[Saved data entries]
----------------------------------------

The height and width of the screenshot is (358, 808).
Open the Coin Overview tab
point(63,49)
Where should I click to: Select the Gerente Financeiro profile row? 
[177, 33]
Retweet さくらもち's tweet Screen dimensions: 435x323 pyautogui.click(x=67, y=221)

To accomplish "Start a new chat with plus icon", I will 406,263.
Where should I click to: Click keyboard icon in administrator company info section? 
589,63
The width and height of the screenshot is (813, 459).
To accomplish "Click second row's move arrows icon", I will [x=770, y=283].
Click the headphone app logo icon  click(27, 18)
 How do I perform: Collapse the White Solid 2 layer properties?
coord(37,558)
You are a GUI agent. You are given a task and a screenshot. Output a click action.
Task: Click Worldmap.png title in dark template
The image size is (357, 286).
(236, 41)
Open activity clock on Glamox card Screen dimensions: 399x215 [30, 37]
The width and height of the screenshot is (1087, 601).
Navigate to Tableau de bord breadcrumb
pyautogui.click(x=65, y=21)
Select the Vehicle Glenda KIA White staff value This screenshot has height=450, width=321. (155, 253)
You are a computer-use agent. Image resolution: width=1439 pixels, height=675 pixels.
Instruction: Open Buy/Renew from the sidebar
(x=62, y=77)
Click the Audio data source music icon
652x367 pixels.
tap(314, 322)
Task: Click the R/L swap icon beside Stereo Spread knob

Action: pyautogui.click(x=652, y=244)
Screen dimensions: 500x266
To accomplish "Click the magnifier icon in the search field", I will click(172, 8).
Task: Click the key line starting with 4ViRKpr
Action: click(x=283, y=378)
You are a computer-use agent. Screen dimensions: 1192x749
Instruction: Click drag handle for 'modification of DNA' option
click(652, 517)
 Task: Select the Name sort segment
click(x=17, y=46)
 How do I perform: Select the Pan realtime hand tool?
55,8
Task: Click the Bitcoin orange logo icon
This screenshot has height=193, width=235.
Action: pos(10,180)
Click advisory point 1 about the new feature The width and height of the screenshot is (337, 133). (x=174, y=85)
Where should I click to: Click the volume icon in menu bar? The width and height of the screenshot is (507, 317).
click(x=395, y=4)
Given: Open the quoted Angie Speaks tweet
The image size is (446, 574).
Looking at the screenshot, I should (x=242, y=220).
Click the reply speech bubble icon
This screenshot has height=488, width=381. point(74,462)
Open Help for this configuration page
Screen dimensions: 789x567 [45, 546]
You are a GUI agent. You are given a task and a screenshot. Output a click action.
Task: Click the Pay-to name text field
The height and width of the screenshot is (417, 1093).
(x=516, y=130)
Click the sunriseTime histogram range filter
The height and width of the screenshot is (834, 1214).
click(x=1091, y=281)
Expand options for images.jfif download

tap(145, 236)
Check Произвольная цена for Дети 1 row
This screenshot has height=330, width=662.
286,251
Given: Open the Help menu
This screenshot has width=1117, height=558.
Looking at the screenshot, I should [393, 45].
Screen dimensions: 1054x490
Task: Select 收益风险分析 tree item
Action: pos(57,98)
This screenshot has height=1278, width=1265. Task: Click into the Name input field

----------------------------------------

== PROBLEM REQUIREMENTS ==
Pull every line holding "logo" out of the records.

== PROBLEM SOLUTION ==
Click the headphone app logo icon  click(27, 18)
Task: Click the Bitcoin orange logo icon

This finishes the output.